I see these lessons or my Brothers and Sisters in Christ in Mexico, and as I see their examples, I hear the words of Jesus ringing in my ears "to those whom much has been given much is required." It seems that the temptation to be more self-preoccupied gets worse as we obtain more. But I look at what my compañeros (literally the ones with whom I share bread) do, and the attitude with which they do it, and I am humbled and inspired for better. I hope you are too.


Family Update

As Rick and I take turns traveling and visiting our American Baptist Churches, our personal lives continue as normally as yours. Rick enjoys working on his model railroad and biking. We have a tandem bike and every once in a while we enjoyThanksgiving 2004 riding through the desert. I (Mercy) enjoy listening to music, and reading. Our children continuously challenge us to keep up with what they are currently reading and viewing. I have seen Pride and Prejudice about five times now.

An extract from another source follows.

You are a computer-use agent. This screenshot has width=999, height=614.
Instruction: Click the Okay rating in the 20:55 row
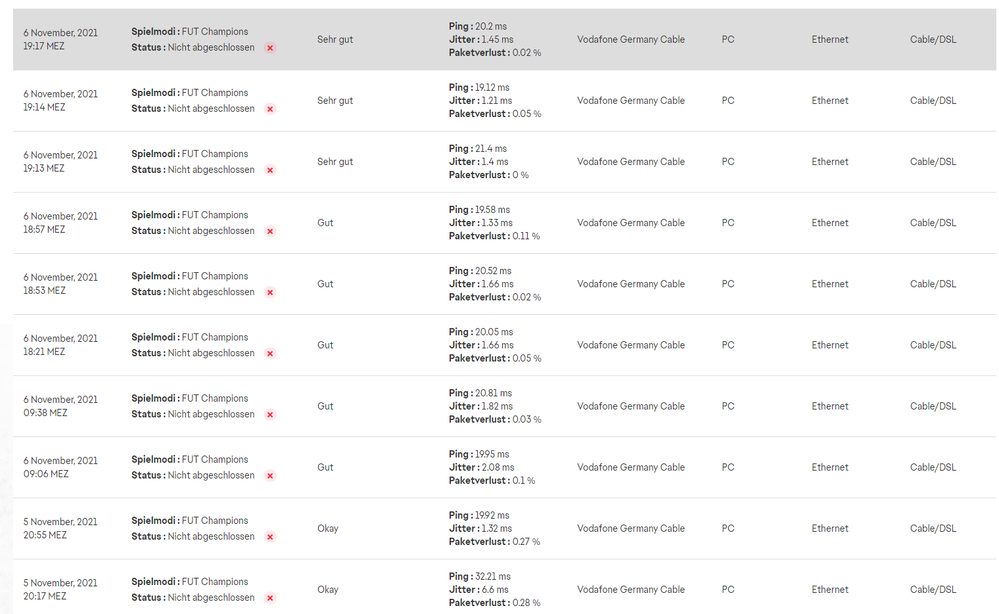click(328, 528)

Richie was voted most likely to succeed in his sixth grade class. He will be entering Junior High next September and is extremely excited about it. He loves reading, and is an easy going and full of fun boy. His teacher describes him as generous and compassionate and still boyish at times. We are very proud of him.

Aida, our 14 year old daughter is finishing the eighth grade and will be entering High School. She just participated in a modern version of Cinderella where she played the wicked step aunt. She thoroughly enjoyed herself and I think discovered how much fun it is to play the villain and be so out of character. She also enjoys reading and talks about someday joining the Peace Corps.

Joshua is finishing his first year of school (Kindergarten) and will be entering full day first grade next September. His social skills are getting much better and he enjoys going to the naval air base to watch the Blue Angels practice. He still won't sleep by himself which is an ongoing challenge. He is leaning to read, loves to draw airplanes and follows his siblings around.